Re: History of BulkUpdateHandler changes

Posted by Alan Wu <al...@oracle.com>.

Hi Andy,

Yes. GraphOracleSem and DatasetGraphOracleSem allow addition/deletion of triples and quads, respectively.
Users can choose to commit or rollback transactions at any time. Without committing, one session can of course
see its own changes. But other sessions won't.
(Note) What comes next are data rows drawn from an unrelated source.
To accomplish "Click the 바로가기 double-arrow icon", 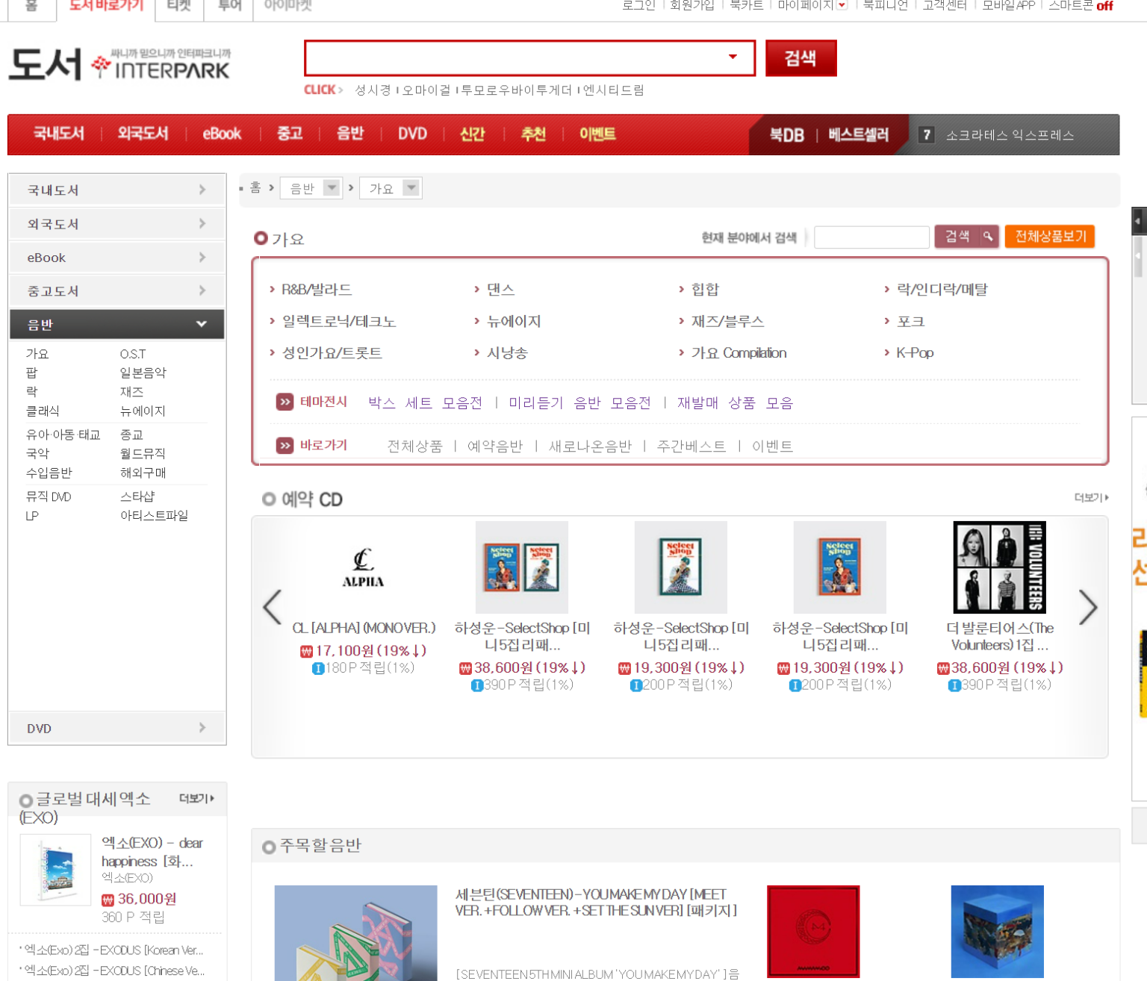I will (285, 445).
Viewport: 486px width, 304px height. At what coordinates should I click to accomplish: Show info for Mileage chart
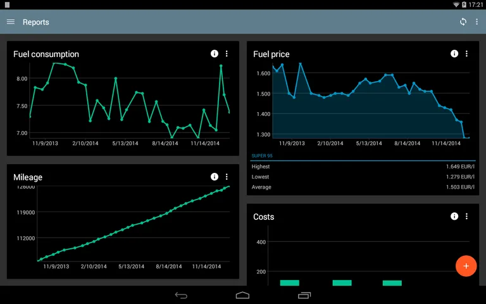[x=215, y=177]
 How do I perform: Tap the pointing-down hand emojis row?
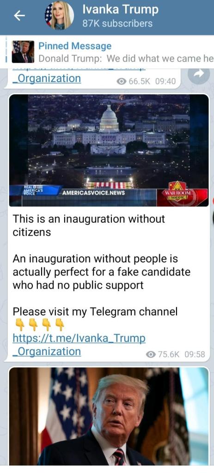click(x=40, y=325)
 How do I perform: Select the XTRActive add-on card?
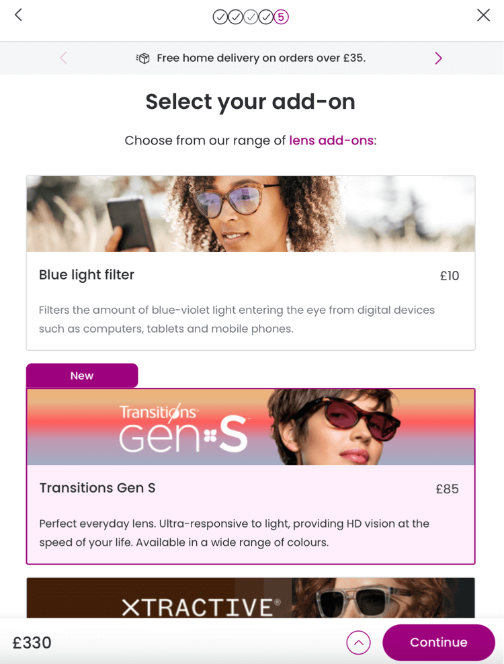250,598
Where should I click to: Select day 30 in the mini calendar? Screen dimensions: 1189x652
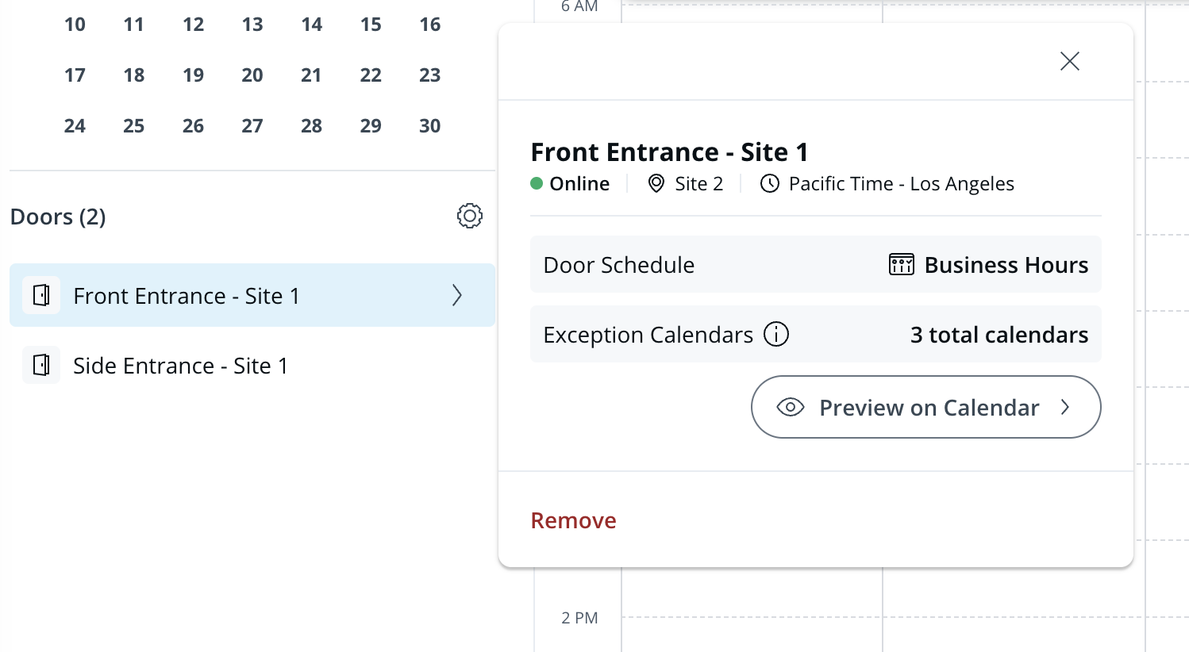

We will use http://jena.apache.org in our document, if we haven't already done so :)

Cheers,

Zhe

On 9/4/2013 2:48 PM, Andy Seaborne wrote:
> On 04/09/13 17:02, Alan Wu wrote:
>> Hi Andy,
>>
>> FYI, Oracle has recently moved to Apache Jena 2.7.2 to align with Top
>> Quadrant's tools and
>> customer's applications.
>>
>> Thanks,
>>
>> Zhe Wu
>> Oracle Spatial and Graph
>
> Zhe,
>
> Thanks for the information.  It's beginning to look like transaction boundaries are a significant factor, for example, deleting and adding triples as a signal ACID action.  How's that handled? Via oracle.spatial.rdf.client.jena.GraphOracleSem?
>
>     Andy
>
> PS Hopefully the docuemnt will change http://jena.sourceforge.net/ to http://jena.apache.org/ as well :-)  Your lawyers can advise on the legal side.
>
>>
>> On 9/4/2013 2:15 AM, Andy Seaborne wrote:
>>> The Jena project works in public.  The history of the discussions for
>>> BulkUpdateHandler and SDB are in various public archives.
>>>
>>> I would like to see acknowledgement of prior discussions and the
>>> intentions behind the changes.
>>>
>>> We made the graph-level bulk update handler change at 2.10.0 and we've
>>> had 2.10.1 since then.
>>>
>>> There was a message on the users list Nov 2012
>>>
>>> http://mail-archives.apache.org/mod_mbox/jena-users/201211.mbox/%3C50B660D4.6070306%40apache.org%3E
>>>
>>>
>>> and the dev list a year ago:
>>>
>>> http://mail-archives.apache.org/mod_mbox/jena-dev/201209.mbox/%3C5044E9F3.8060705%40apache.org%3E
>>>
>>>
>>> Oracle are aware of the changes:
>>> http://mail-archives.apache.org/mod_mbox/jena-users/201211.mbox/%3C50B688D8.9040600%40oracle.com%3E
>>>
>>>
>>> Oracle do not track Jena versions.
>>> Oracle (at least 11g) is for Jena 2.6.2 (2009-10-16)
>>> http://docs.oracle.com/cd/E18283_01/appdev.112/e11828/sem_jena.htm
>>>
>>> I do know that the complexities arising in Jena lead to costs for
>>> storage implementers.  I want to reduce those costs in the long term.
>>>
>>>     Andy
>>
>

Re: History of BulkUpdateHandler changes

Posted by Andy Seaborne <an...@apache.org>.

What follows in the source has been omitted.